Is the Ruby Standard Library a Ghetto?
In The Ruby Stdlib is a Ghetto, Mike Perham argues that Ruby's "standard library" (all the libraries that come by default with Ruby installs) is old and crufty and suggests some parts that should be removed.
In case you're unfamiliar with the term, the ever authoritative Urban Dictionary lists ghetto as, among other things:
an impoverished, neglected, or otherwise disadvantaged residential area of a city, usually troubled by a disproportionately large amount of crime
Anyone's who recently looked up documentation for stdlib-dwelling libraries has probably been a little frustrated. I see rants and raves from time to time on IRC and Twitter and I'm often surprised at how much isn't documented. Frequently, documentation advocates like James Britt will encourage people to start contributing documentation in an attempt to tidy up their own back yard, but the process is, IMHO, reasonably arcane compared to that of other open source projects.

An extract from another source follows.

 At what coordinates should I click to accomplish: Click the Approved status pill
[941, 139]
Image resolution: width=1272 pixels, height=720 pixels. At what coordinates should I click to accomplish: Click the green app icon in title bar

Mike's suggests that we remove most of the substantial libraries, like Net::* (including the popular Net::HTTP), DRb, REXML, RSS, and even WEBrick, and to have them as separate, RubyGems-installable libraries.
I agree. Even forgetting the technical aspects, freeing these libraries from the clutches of the standard library and having defined maintainers (on, say, GitHub) could encourage more developers to engage with them, fork them, provide patches, and so forth, as we see with other popular Ruby libraries.
The sticking point? The "standard library" is called "standard" for good reason. You can install Ruby 1.8.7, 1.9.2, JRuby 1.5, or any mainstream implementation and expect to run
require 'drb' successfully out of the box. Taking libraries out of the standard library would change this and, of course, require significant community agreement and discussion, not least from the Japanese Ruby high guard.
I applaud Mike for kicking off the discussion, though. In a year or two's time, we might get to look back at the discussion much as we can now look back at 2008's "No True 'mod_ruby' is Damaging Ruby's Viability On The Web" and breathe a sigh of relief.